- [Exercise description] Look through the data below and extract, unchanged, the lines from the one that contains "You are a GUI" to the one that contains "Open the All", both included.
#### Extracted records ####
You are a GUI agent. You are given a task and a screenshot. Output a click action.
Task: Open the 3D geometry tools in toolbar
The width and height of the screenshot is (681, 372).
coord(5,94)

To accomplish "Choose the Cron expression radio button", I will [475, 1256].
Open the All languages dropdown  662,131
####
#### Extracted records ####
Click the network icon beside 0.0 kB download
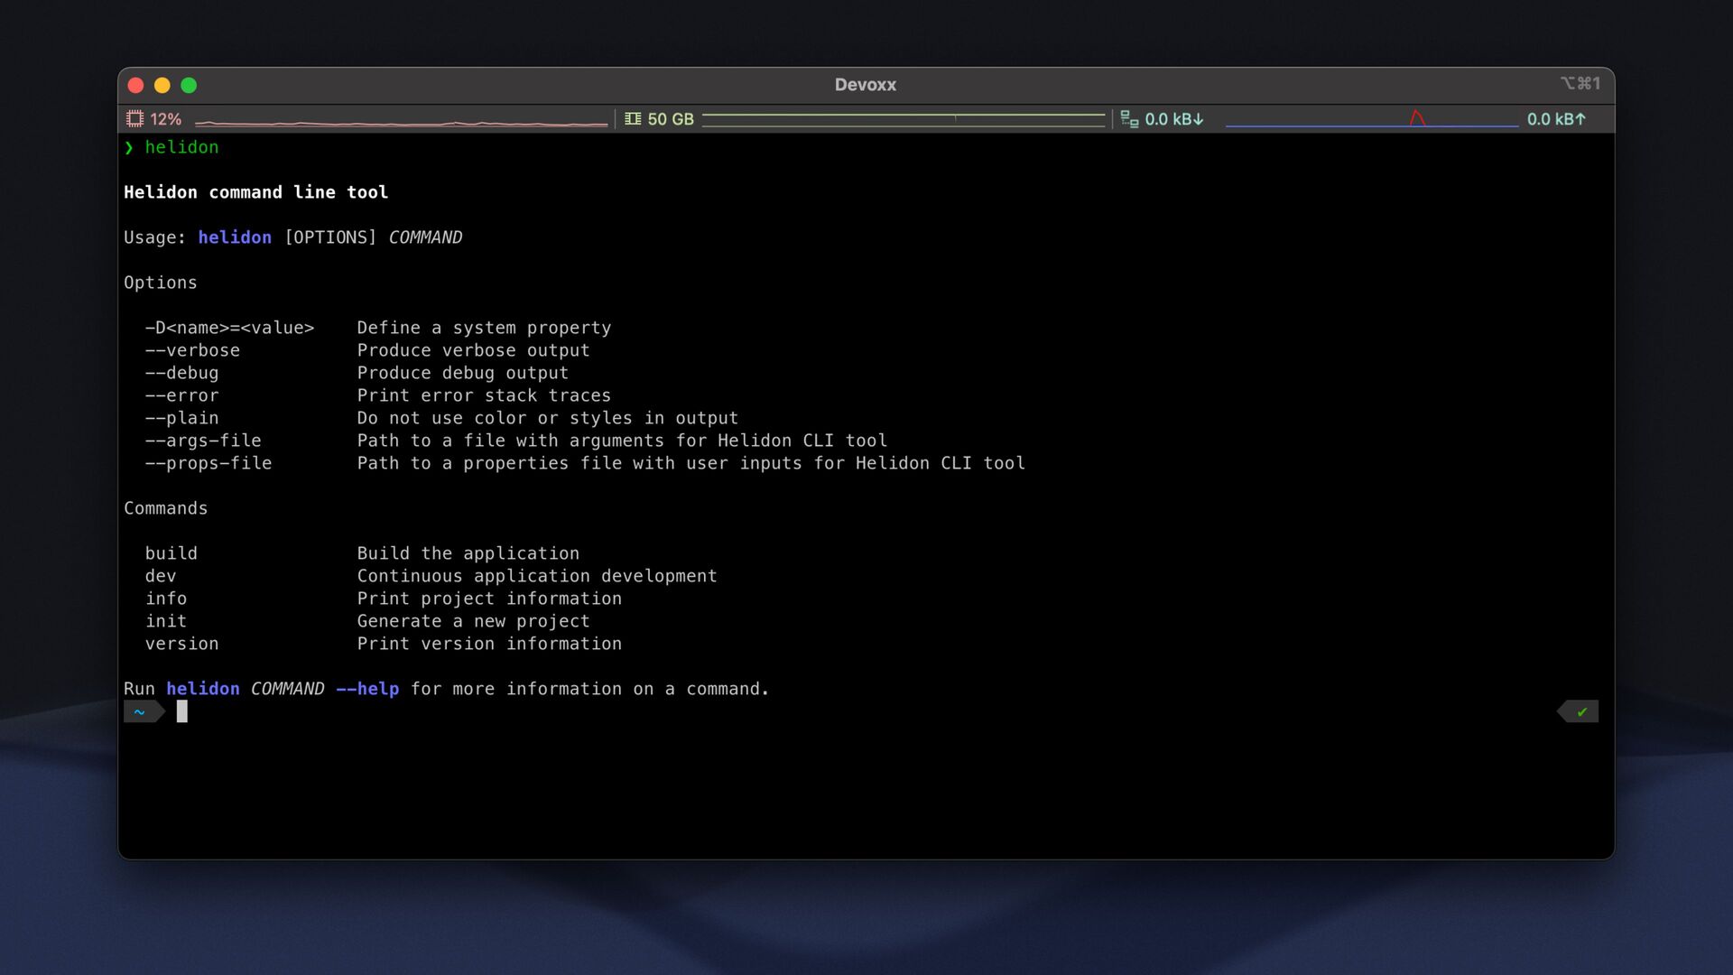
####
- [Written response]
You are a GUI agent. You are given a task and a screenshot. Output a click action.
Task: Open the 3D geometry tools in toolbar
The width and height of the screenshot is (681, 372).
coord(5,94)

To accomplish "Choose the Cron expression radio button", I will [475, 1256].
Open the All languages dropdown  662,131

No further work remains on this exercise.